화학공학소재연구정보센터
Journal of Physical Chemistry B, Vol.116, No.23, 6707-6716, 2012
Theory of the Molecular Transfer Model for Proteins with Applications to the Folding of the src-SH3 Domain
A theoretical basis for the molecular transfer model (MTM), which takes into account the effects of denaturants by combining experimental data and molecular models for proteins, is provided. We show that the MTM is a mean field-like model that implicitly takes into account denaturant-induced many body interactions. The MTM in conjunction with the coarse-grained self organized polymer model with side chains (SOP-SC) for polypeptide chains is used to simulate the folding of the src-SH3 domain as a function of temperature (T) and guanidine hydrochloride (GdmCl) concentration [C]. Besides reproducing the thermodynamic aspects of SH3 folding, the SOP-SC also captures the cooperativity of the folding transitions. A number of experimentally testable predictions are also made. First, we predict that the melting temperature T-m([C]) decreases linearly as [C] increases. Second, we show that the midpoints C-m,C-i and melting temperatures T-m,T-i at which individual residues acquire 50% of their native contacts differ from the global midpoint (C-m approximate to 2.5 M) and melting temperature (T-m = 355 K) at which the folded and unfolded states coexist. Dispersion in C-m,C-i is greater than that found for T-m,T-i.

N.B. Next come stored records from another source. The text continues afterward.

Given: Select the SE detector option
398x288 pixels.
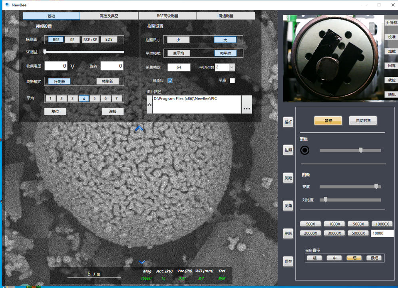Looking at the screenshot, I should coord(72,40).
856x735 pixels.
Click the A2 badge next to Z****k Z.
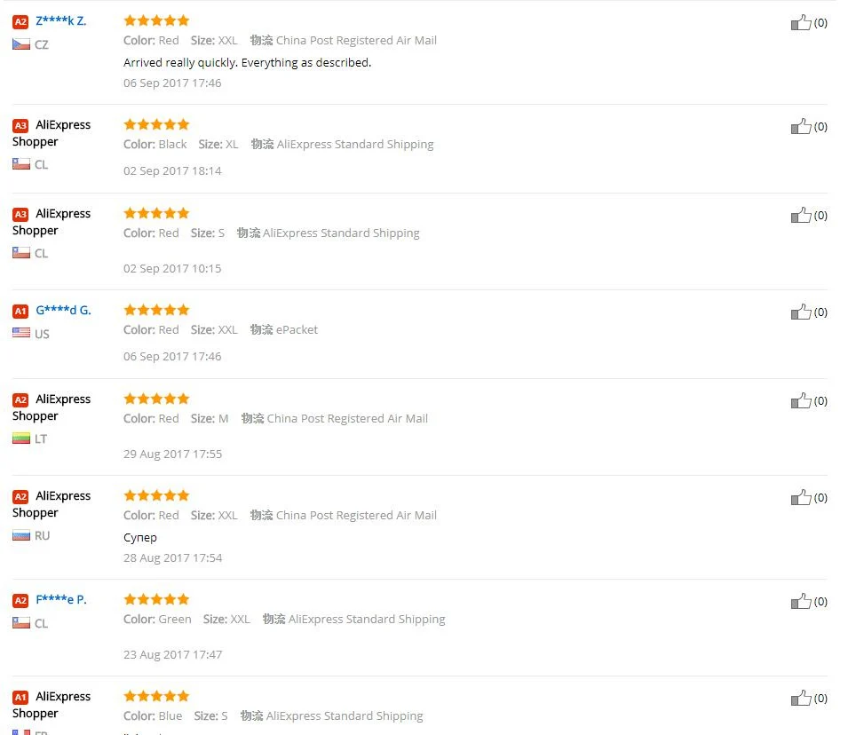tap(20, 21)
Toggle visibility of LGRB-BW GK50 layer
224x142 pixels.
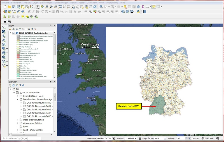point(13,33)
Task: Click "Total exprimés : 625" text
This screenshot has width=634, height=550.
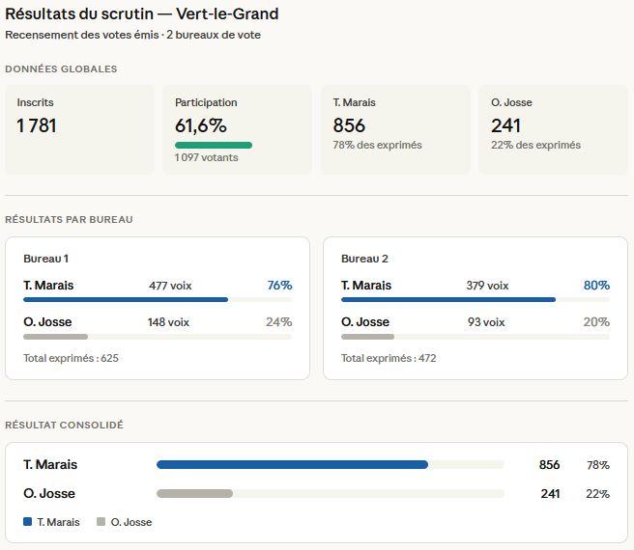Action: pyautogui.click(x=71, y=358)
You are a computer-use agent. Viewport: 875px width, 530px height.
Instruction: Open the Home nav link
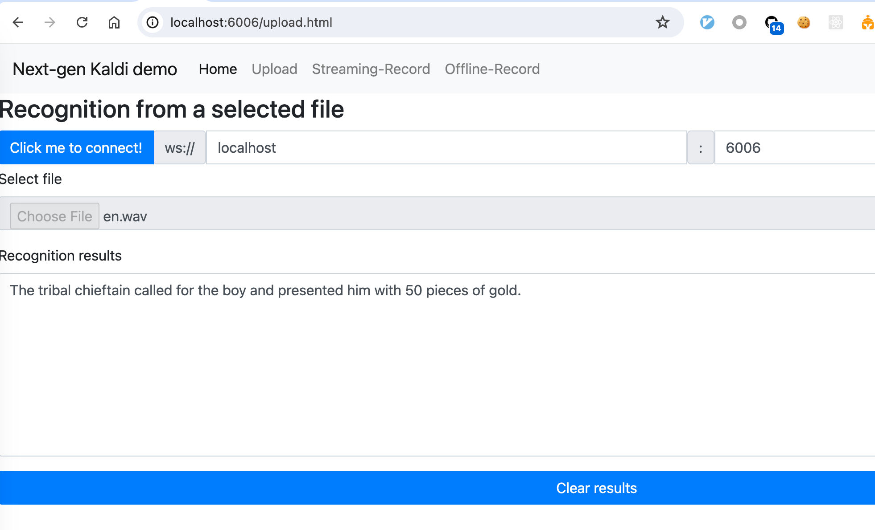pyautogui.click(x=218, y=69)
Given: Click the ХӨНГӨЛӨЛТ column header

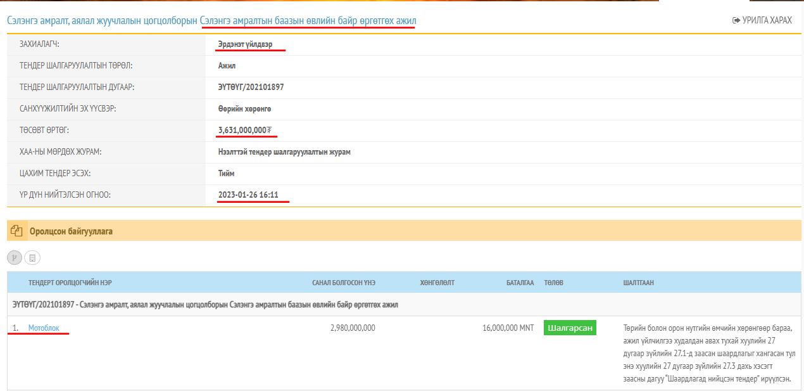Looking at the screenshot, I should (x=437, y=283).
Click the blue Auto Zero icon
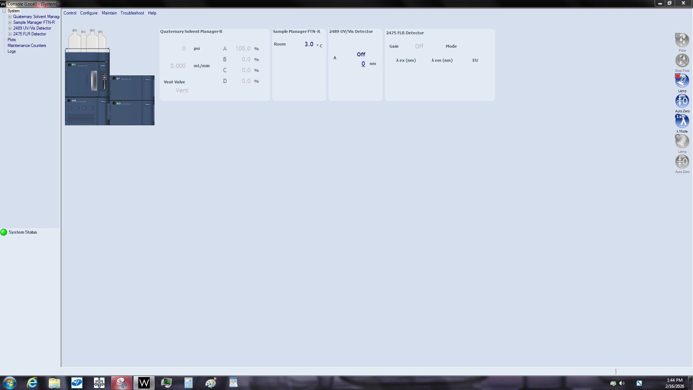 [x=682, y=101]
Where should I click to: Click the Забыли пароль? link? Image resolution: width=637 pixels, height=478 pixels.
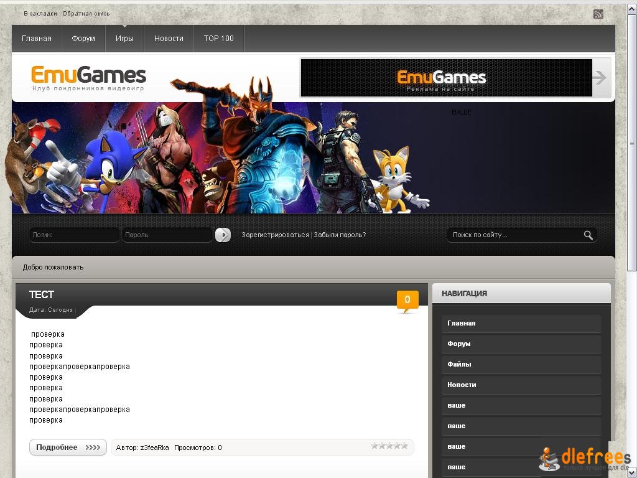click(340, 235)
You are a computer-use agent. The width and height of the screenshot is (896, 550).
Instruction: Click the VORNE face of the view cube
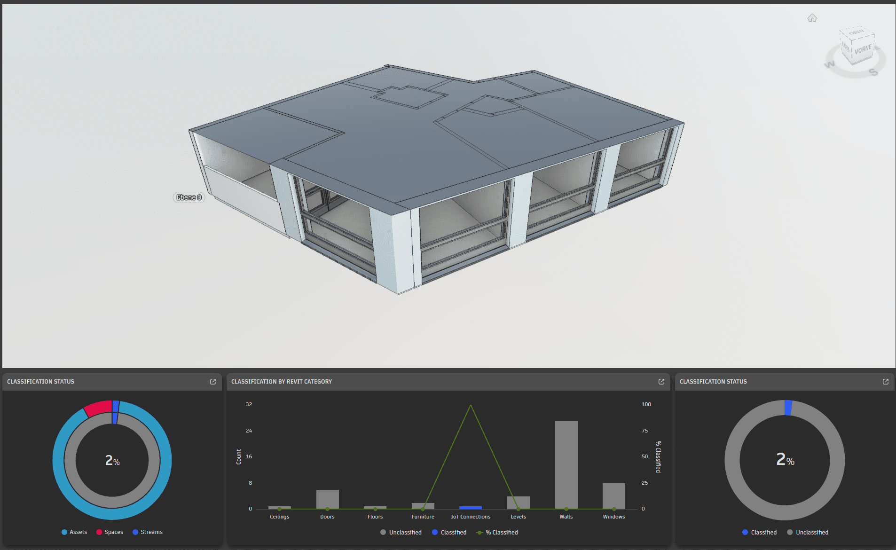pos(863,50)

Third, folding kinetics at [C] = 0 M shows that the acquisition of contacts between all the secondary structural elements and global folding occur nearly simultaneously. Finally, from the free energy profiles as a function of the structural overlap function and the radius of gyration of the protein, we find that at a fixed T the transition state moves toward the folded state as [C] increases in accord with the Hammond postulate. In contrast, we predict that along the locus of points T-m([C]) the location of the transition state does not change. The theory and the models used here are sufficiently general for studying the folding of other single domain proteins.